__Details opgave__
Waarvan hangt volgens de tekst over de vaccinatie de intensiteit van het inenten af?

De intensiteit waarmee er ingeënt wordt, hangt gewoon af van het aantal vaccins die we toegezonden krijgen. Onze vrijwilligers en medewerkers doen hun uiterste best om alles optimaal te laten verlopen en laten geen spuit verloren gaan. We krijgen van onze inwoners ook niet anders dan complimenten. Een oprechte dank aan allen die hun steentje bijdragen.
De graad van vaccinatie zal mee de snelheid bepalen waarmee we maatregelen kunnen versoepelen. De stelling van de Vlaamse regering, bij monde van Vlaams minister-president Jan Jambon, dat regio’s die hun doelstellingen vlot halen toch niet mogen afgeremd worden in versoepelingen door regio’s die hun doelstellingen niet halen, werd daarnet in de Zevende Dag smalend door minister Frank Vandenbroucke van tafel geveegd.
Zijn eerste gezagsargument: federaal betaalt voor 80% dus federaal bepaalt. Awel, die logica hoor ik nu eens graag. Mag ik dan even consequent vragen van waar dat federaal geld komt? De vraag stellen is ze beantwoorden: in grote mate van Vlaamse burgers en bedrijven. De Belgische logica luidt dus: Vlaanderen betaalt, de Belgische regering die geen meerderheid heeft in Vlaanderen bepaalt en de Vlaming kan langer in z’n kot blijven. Het rijmt wel niet, maar is wel zo. Fijne zondag, brave Vlaming.

__Getoonde gegevens__

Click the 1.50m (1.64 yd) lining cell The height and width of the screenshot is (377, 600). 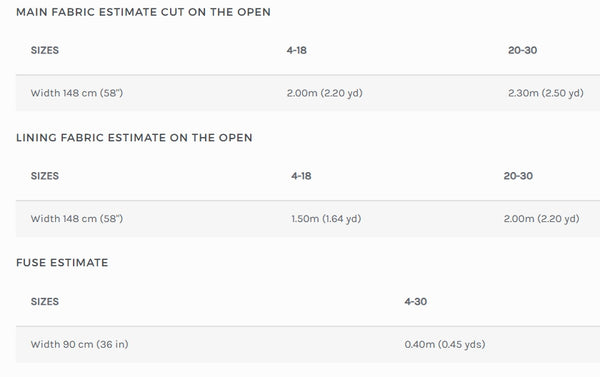(326, 219)
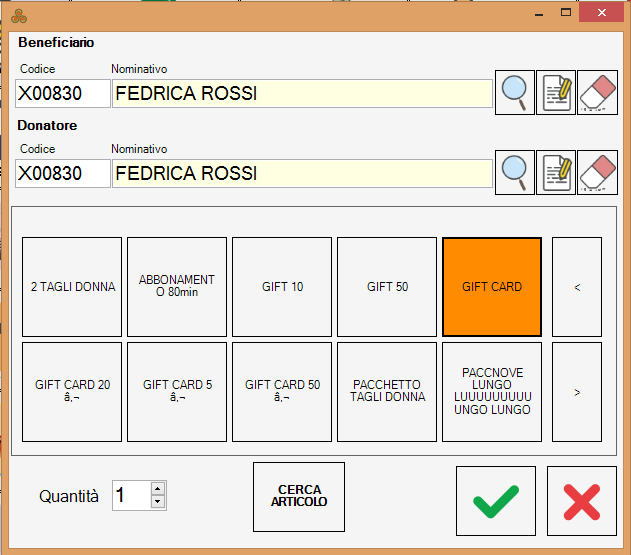This screenshot has width=631, height=555.
Task: Click the Beneficiario Codice field
Action: [x=63, y=94]
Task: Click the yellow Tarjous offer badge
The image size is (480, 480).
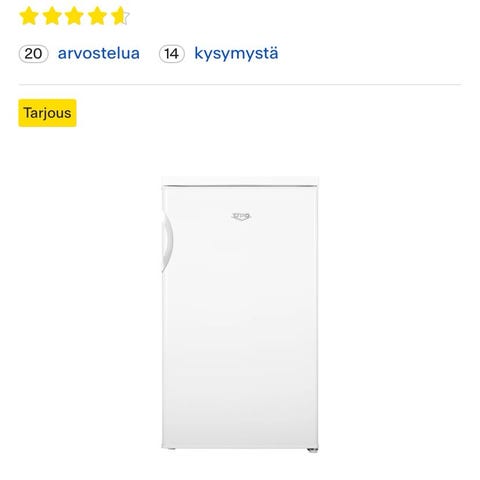Action: [x=47, y=113]
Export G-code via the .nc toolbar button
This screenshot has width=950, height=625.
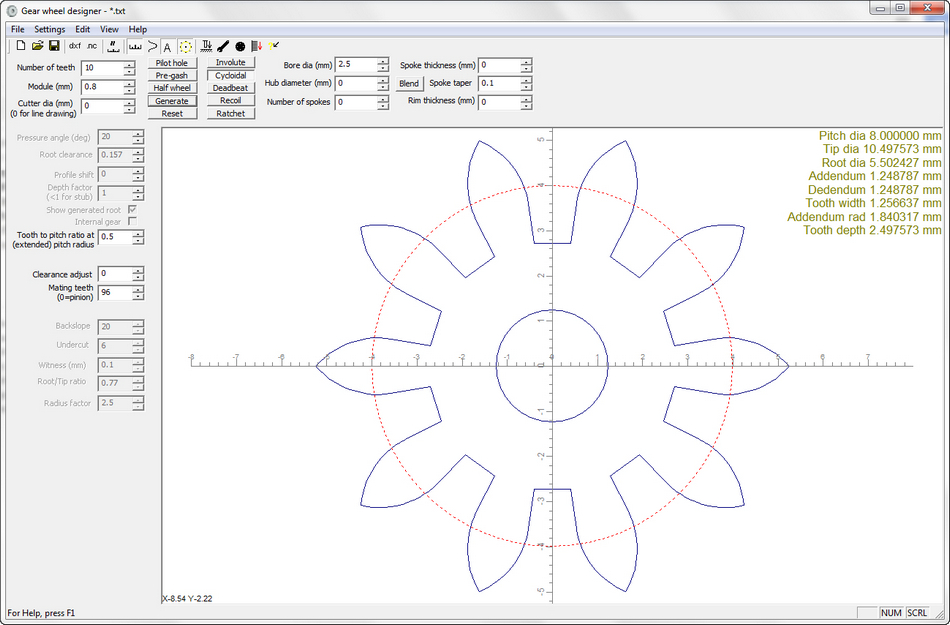click(92, 46)
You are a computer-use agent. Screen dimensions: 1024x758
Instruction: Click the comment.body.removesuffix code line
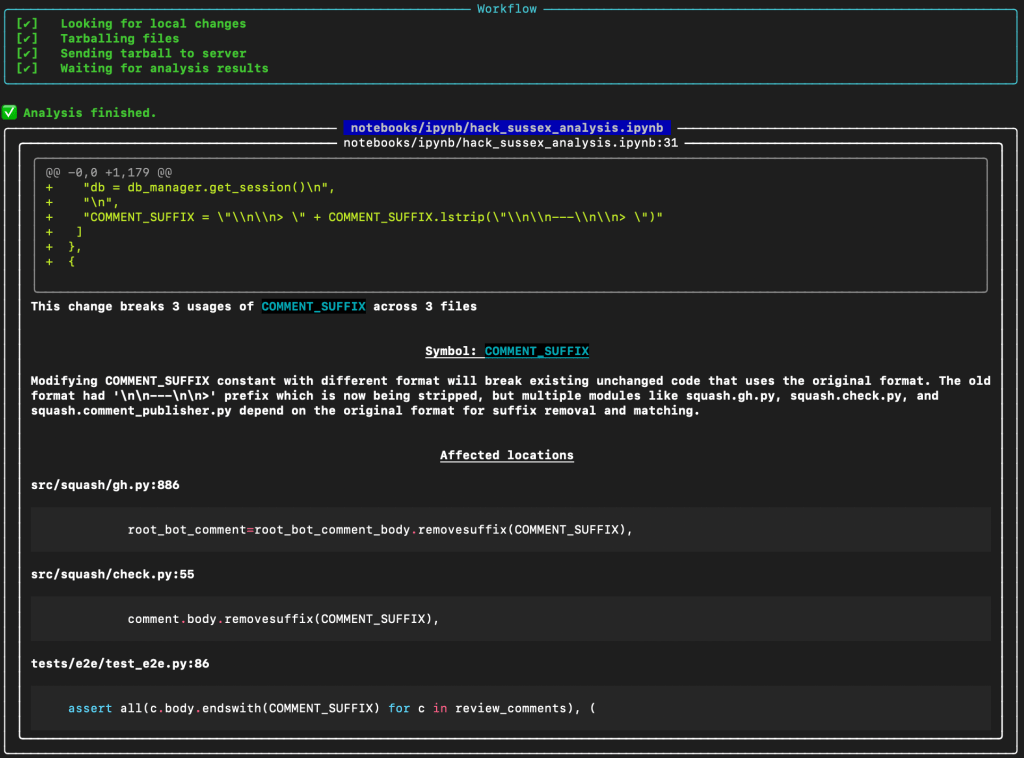283,619
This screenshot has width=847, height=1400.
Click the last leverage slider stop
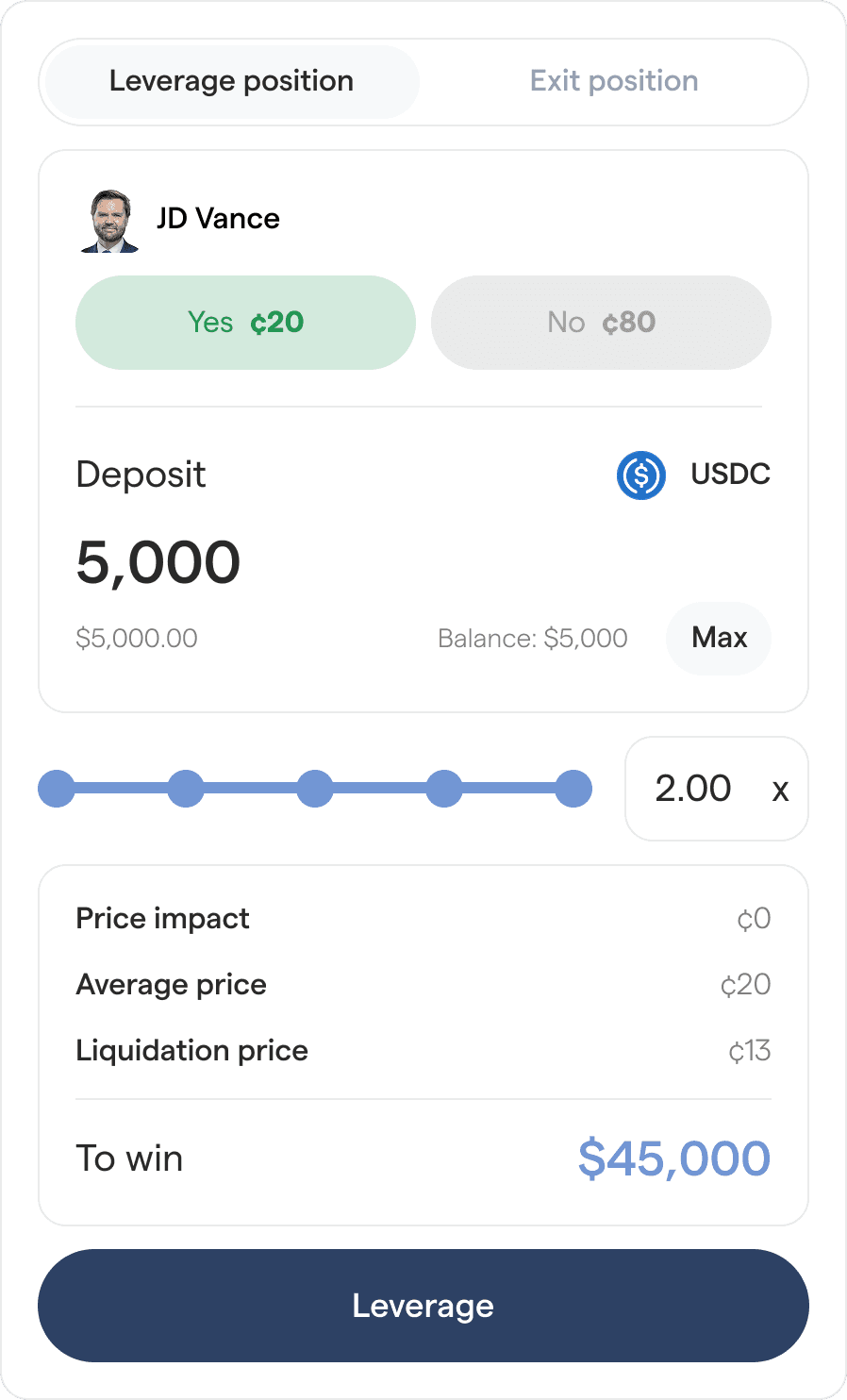pos(573,789)
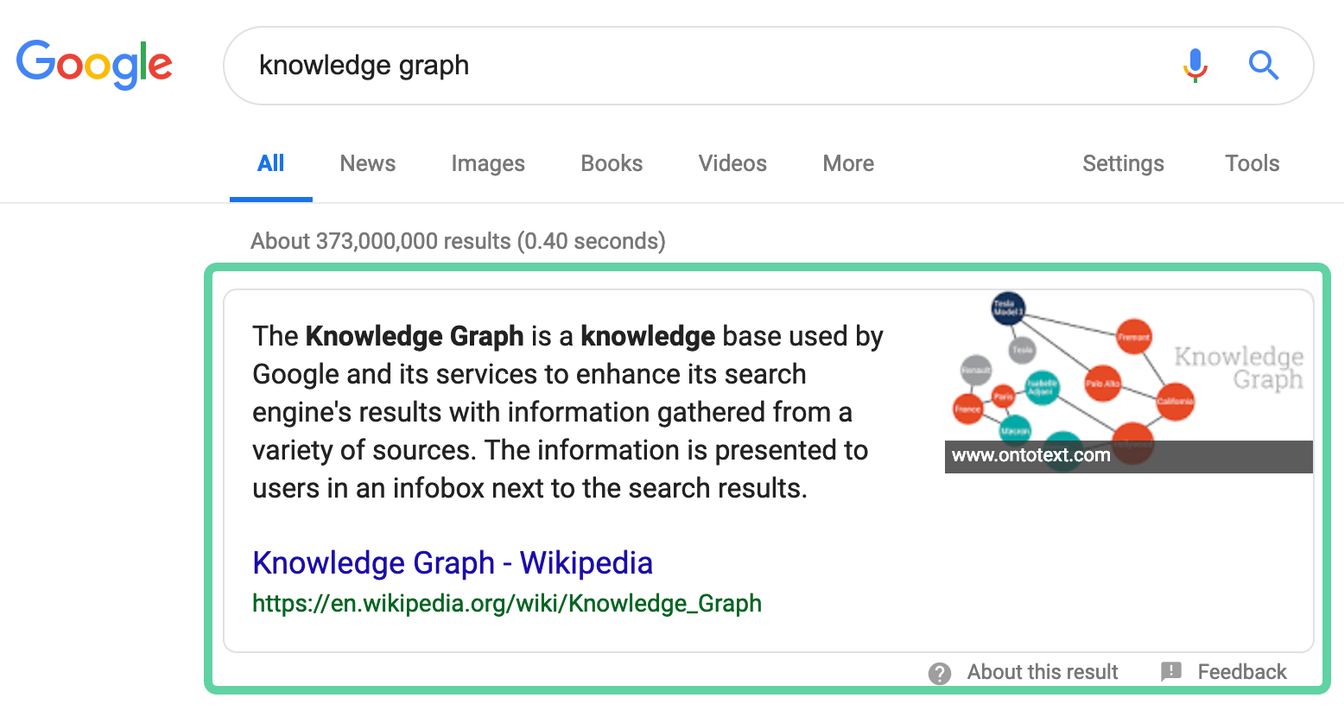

__Antwoord opgave__
Van het aantal vaccins dat ze toegezonden krijgen.